Classical proportional--integral--derivative (PID) control is widely employed in industrial applications; however, achieving higher performance often motivates the adoption of model predictive control (MPC). Although gradient-based methods are the standard for real-time optimization, sampling-based approaches have recently gained attention. In particular, model predictive path integral (MPPI) control enables gradient-free optimization and accommodates non-differentiable models and objective functions. However, directly sampling control input sequences may yield discontinuous inputs and increase the optimization dimensionality in proportion to the prediction horizon.
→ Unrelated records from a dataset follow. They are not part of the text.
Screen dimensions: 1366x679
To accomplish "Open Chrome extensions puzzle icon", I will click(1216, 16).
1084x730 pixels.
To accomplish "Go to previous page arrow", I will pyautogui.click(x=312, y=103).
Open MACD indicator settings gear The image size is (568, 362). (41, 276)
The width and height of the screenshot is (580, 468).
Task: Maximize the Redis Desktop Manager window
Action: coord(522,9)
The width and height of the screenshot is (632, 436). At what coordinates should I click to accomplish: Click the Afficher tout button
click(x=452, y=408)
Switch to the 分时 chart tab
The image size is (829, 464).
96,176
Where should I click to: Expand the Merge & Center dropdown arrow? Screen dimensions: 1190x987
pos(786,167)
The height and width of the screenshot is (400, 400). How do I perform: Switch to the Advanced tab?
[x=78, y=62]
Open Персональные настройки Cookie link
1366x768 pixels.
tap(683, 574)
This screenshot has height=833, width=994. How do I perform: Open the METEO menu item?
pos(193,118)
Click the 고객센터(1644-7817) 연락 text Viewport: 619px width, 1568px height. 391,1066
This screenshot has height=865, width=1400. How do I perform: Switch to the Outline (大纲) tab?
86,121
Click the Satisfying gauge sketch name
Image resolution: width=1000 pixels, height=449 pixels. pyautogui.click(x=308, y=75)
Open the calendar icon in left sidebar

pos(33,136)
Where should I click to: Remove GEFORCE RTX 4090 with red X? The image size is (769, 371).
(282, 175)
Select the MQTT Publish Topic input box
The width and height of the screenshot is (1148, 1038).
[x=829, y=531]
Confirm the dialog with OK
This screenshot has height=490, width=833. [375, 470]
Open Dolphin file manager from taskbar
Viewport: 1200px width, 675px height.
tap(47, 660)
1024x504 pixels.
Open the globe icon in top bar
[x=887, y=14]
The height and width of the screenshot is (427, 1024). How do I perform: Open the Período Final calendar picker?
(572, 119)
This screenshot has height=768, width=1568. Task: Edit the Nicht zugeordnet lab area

This study proposes MPPI--PID control, which applies MPPI to optimize PID gains at each control step, thereby replacing direct high-dimensional input-sequence optimization with low-dimensional gain-space optimization. This formulation enhances sample efficiency and yields smoother inputs via the PID structure. We also provide theoretical insights, including an information-theoretic interpretation that unifies MPPI and MPPI--PID, an analysis of the effect of optimization dimensionality on sample efficiency, and a characterization of input continuity induced by the PID structure. The proposed method is evaluated on the learning-based path following of a mini forklift using a residual-learning dynamics model that integrates a physical model with a neural network. System identification is performed with real driving data. Numerical path-following experiments demonstrate that MPPI--PID improves tracking performance compared with fixed-gain PID and achieves performance comparable to conventional MPPI while significantly reducing input increments. Furthermore, the proposed method maintains favorable performance even with substantially fewer samples, demonstrating its improved sample efficiency.